▸ **What the exercise asks**
The data must be given again exactly as written, with all images omitted.

━━━━━ Material for this task ━━━━━

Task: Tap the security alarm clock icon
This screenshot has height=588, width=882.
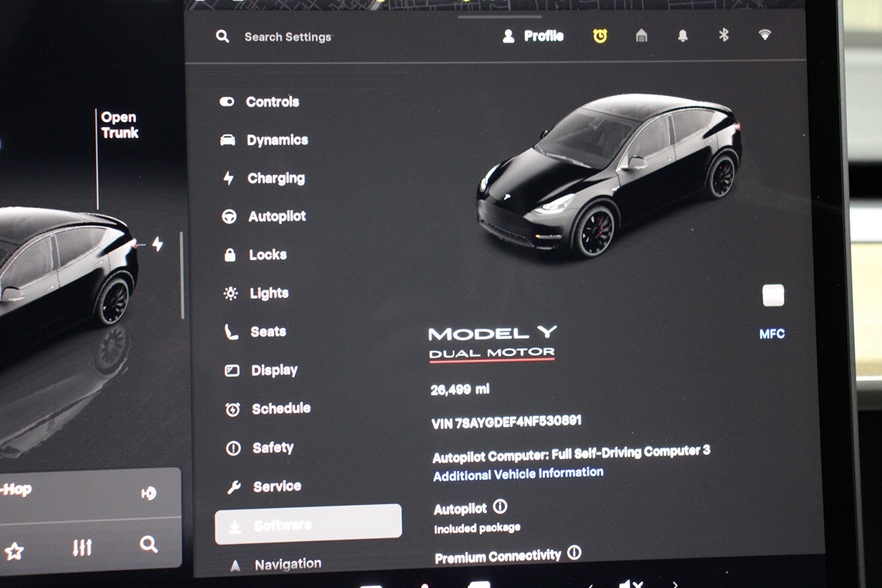Action: coord(601,35)

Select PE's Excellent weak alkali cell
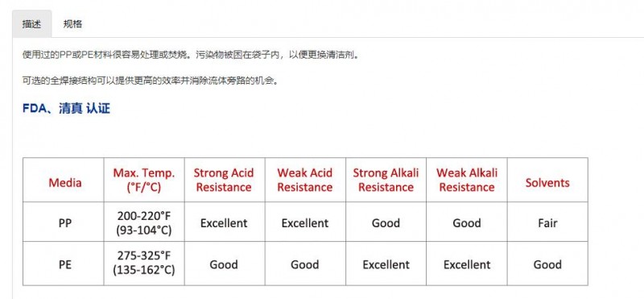[x=467, y=264]
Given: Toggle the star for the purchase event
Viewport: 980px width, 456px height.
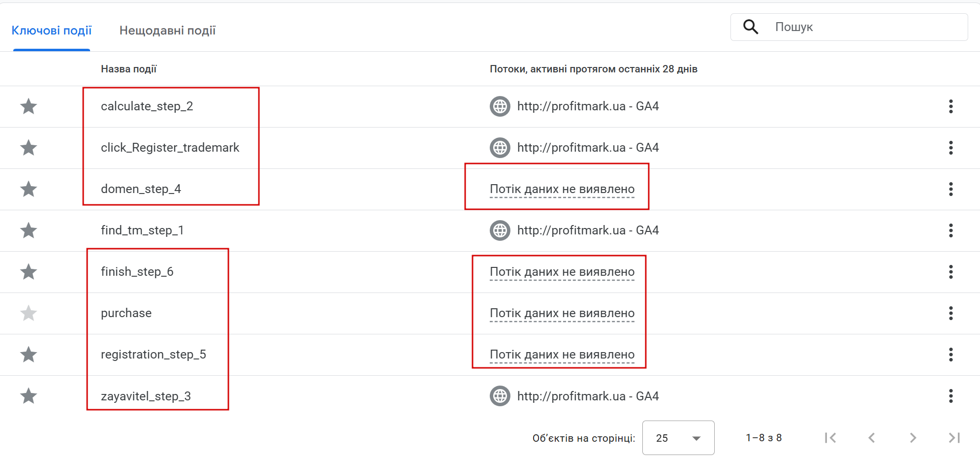Looking at the screenshot, I should [x=29, y=313].
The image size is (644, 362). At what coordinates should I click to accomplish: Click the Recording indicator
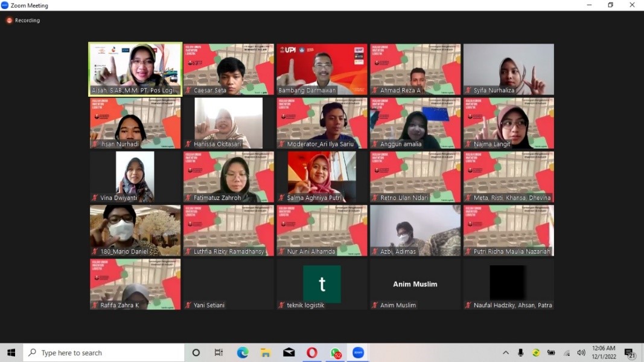click(x=23, y=20)
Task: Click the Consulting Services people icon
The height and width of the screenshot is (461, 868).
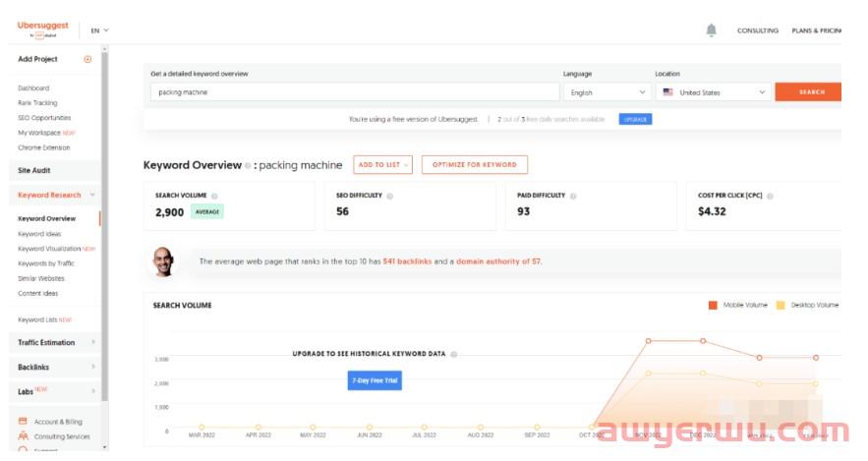Action: (23, 436)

━━━━━

▸ **Response below**
Task: Tap the security alarm clock icon
This screenshot has height=588, width=882.
Action: coord(601,35)

Select PE's Excellent weak alkali cell
[x=467, y=264]
Given: Toggle the star for the purchase event
Viewport: 980px width, 456px height.
Looking at the screenshot, I should [x=29, y=313].
The image size is (644, 362). At what coordinates should I click to accomplish: Click the Recording indicator
click(x=23, y=20)
Task: Click the Consulting Services people icon
The height and width of the screenshot is (461, 868).
Action: (23, 436)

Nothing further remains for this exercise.